[EXERCISE SET]
a – In the article on SilverHook Powerboats' cloud system, which company helped SilverHook set up its private cloud?
b – Copy the article on SilverHook Powerboats' cloud system word for word, from "SilverHook Powerboats sells" up to and including "5, 7 and 9.".

[EXCERPTED PASSAGE]
··········

The founder of a powerboat racing business is looking to use the cloud to track the company boat's performance during offshore races and keep fans and racing officials updated with animated race visualizations.
"It really pushes the envelope..., being able to develop [a cloud technology] quickly and having a robustness of coverage during an event," said Nigel Hook, co-founder and president of San Diego-based SilverHook Powerboats. "We want to do things that would not be possible without the cloud."
SilverHook Powerboats sells and races high-performance boats. Starting Nov. 5, it will run its first test of its new cloud system during the 34th Annual Key West World Championships. A prototype will run live during the races scheduled for Nov. 5, 7 and 9.
The system, which will only be working for the one SilverHook boat, is set up to transmit real-time information, ranging from GPS positioning to engine performance data, oil pressure, fuel pressure, horsepower and acceleration metrics. That data will be collected and analyzed in a private cloud that IBM helped SilverHook set up so the team's crew chief can access the information during the race and give the crew better instructions.
If all goes as planned, many, if not all, the boats in a race will at some point transmit data to the cloud -- and all of the racing teams, race officials and fans will have access to information about boat performance, speeds and even ocean conditions.
"We're out in the ocean in this brutal environment," Hook said in an interview. " "We're up to 6.9 Gs in a race. There's the salt water. The wind. You're flying in six-foot seas. What makes it tough for the people in the boat is when you're taking that kind of impact, it's very tough to read the gauges in front of you. That's where it's very important for us to have all the data transmitted up into the cloud so the crew chief can see if there's a problem, like with an engine, that we can respond to."

··········

[PROVIDED MATERIAL]
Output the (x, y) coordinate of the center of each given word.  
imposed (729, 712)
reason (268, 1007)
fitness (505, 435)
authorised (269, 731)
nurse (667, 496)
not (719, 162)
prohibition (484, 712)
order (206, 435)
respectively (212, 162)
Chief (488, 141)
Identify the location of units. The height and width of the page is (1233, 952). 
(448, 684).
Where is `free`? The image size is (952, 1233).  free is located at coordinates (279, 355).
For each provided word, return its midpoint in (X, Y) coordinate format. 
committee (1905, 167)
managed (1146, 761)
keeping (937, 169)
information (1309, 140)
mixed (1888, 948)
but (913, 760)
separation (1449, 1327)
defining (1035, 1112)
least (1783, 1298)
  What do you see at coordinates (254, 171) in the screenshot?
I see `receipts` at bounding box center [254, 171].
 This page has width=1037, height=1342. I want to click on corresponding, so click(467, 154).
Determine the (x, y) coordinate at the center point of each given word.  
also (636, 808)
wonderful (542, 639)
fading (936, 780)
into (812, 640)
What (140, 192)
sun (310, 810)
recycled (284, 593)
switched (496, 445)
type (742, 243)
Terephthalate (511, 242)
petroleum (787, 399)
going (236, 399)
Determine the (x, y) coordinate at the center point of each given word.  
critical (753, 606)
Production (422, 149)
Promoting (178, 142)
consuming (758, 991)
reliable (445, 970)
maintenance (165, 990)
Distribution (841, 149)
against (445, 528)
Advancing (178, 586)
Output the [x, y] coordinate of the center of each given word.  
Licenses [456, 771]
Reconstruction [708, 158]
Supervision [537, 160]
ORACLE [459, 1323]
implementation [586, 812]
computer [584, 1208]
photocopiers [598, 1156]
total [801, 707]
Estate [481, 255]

··········

[RESULTS OF THE TASKS]
a – IBM

b –
SilverHook Powerboats sells and races high-performance boats. Starting Nov. 5, it will run its first test of its new cloud system during the 34th Annual Key West World Championships. A prototype will run live during the races scheduled for Nov. 5, 7 and 9.